Con centinaia di specie esotiche, il Mar Mediterraneo viene oggi riconosciuto come la regione marina più invasa al mondo. Una ricerca pubblicata sulla rivista “Global Change Biology” e coordinata dall’Istituto per le risorse biologiche e biotecnologie marine (Cnr-Irbim) di Ancona, ricostruisce questa storia per le specie ittiche introdotte a partire dal 1896. «Lo studio dimostra come il fenomeno abbia avuto un’importante accelerazione a partire dagli Anni ’90 e come le invasioni più recenti siano capaci delle più rapide e spettacolari espansioni geografiche», spiega Ernesto Azzurro del Cnr-Irbim e coordinatore della ricerca.  

«Da oltre un secolo, ricercatori e ricercatrici di tutti i Paesi mediterranei hanno documentato nella letteratura scientifica questo fenomeno, identificando oltre 200 nuove specie ittiche e segnalando la loro cattura e la loro progressiva espansione. Grazie alla revisione di centinaia di questi articoli e alla georeferenziazione di migliaia di osservazioni, abbiamo potuto ricostruire la progressiva invasione nel Mediterraneo». Tale processo ha cambiato per sempre la storia del nostro mare. Sono tre le porte di ingresso di questa colonizzazione. Le specie del Mar Rosso entrano, infatti, dal canale di Suez (inaugurato nel 1869) e sono le più rappresentate e problematiche, mentre gli altri vettori sono il trasporto navale, il rilascio da acquari e la provenienza atlantica tramite lo stretto di Gibilterra.  

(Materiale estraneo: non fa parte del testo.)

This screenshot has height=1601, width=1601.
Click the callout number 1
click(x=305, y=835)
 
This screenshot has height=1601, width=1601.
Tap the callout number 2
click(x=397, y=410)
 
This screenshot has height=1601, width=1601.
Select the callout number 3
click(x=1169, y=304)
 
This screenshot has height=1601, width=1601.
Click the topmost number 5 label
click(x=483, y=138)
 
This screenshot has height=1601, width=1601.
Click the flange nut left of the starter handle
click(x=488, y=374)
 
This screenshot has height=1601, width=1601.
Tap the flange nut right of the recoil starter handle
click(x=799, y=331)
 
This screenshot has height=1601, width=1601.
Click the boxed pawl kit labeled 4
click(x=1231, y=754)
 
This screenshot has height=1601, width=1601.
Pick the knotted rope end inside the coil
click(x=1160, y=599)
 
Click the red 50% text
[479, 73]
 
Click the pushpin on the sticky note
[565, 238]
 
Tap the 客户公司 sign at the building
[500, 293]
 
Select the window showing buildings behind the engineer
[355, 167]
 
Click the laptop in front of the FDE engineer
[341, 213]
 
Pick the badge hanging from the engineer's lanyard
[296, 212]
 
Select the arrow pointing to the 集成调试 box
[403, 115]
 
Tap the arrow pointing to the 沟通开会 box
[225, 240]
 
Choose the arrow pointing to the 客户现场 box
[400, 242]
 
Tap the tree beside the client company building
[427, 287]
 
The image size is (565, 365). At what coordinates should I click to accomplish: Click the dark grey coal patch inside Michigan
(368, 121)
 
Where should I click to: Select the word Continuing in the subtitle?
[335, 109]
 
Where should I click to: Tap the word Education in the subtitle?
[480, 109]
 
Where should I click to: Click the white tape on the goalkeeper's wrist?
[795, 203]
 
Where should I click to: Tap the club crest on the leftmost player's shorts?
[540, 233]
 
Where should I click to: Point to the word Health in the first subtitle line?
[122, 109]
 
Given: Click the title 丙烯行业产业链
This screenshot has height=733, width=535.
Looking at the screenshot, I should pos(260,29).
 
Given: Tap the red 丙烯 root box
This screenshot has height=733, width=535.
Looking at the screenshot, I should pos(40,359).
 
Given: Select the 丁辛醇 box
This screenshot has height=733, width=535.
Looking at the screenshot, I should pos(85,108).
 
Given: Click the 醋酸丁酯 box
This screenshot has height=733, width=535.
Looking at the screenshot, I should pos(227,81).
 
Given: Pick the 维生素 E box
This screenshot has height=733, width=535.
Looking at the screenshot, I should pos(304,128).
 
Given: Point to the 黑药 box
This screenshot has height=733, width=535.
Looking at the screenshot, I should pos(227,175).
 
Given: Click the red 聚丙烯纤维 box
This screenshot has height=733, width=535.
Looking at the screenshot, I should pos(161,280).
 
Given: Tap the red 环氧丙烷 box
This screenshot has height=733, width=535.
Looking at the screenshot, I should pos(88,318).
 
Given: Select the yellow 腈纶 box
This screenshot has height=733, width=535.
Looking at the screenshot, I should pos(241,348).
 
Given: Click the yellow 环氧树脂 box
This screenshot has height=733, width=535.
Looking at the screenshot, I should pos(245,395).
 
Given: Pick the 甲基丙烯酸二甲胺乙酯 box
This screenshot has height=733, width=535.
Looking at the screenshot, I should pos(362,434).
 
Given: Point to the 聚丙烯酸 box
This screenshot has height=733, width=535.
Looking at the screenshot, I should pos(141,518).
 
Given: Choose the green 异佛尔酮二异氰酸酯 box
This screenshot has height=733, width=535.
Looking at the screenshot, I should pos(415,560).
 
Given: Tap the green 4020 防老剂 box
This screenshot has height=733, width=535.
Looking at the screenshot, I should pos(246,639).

Ma quali sono gli effetti ambientali e socio-economici di queste ‘migrazioni ittiche’? «Alcune di queste specie costituiscono nuove risorse per la pesca, ben adattate a climi tropicali e già utilizzate nei settori più orientali del Mediterraneo», spiega Azzurro. «Allo stesso tempo, molti “invasori” provocano il deterioramento degli habitat naturali, riducendo drasticamente la biodiversità locale ed entrando in competizione con specie native, endemiche e più vulnerabili. E il ritmo della colonizzazione è così rapido da aver già cambiato l’identità faunistica del nostro mare».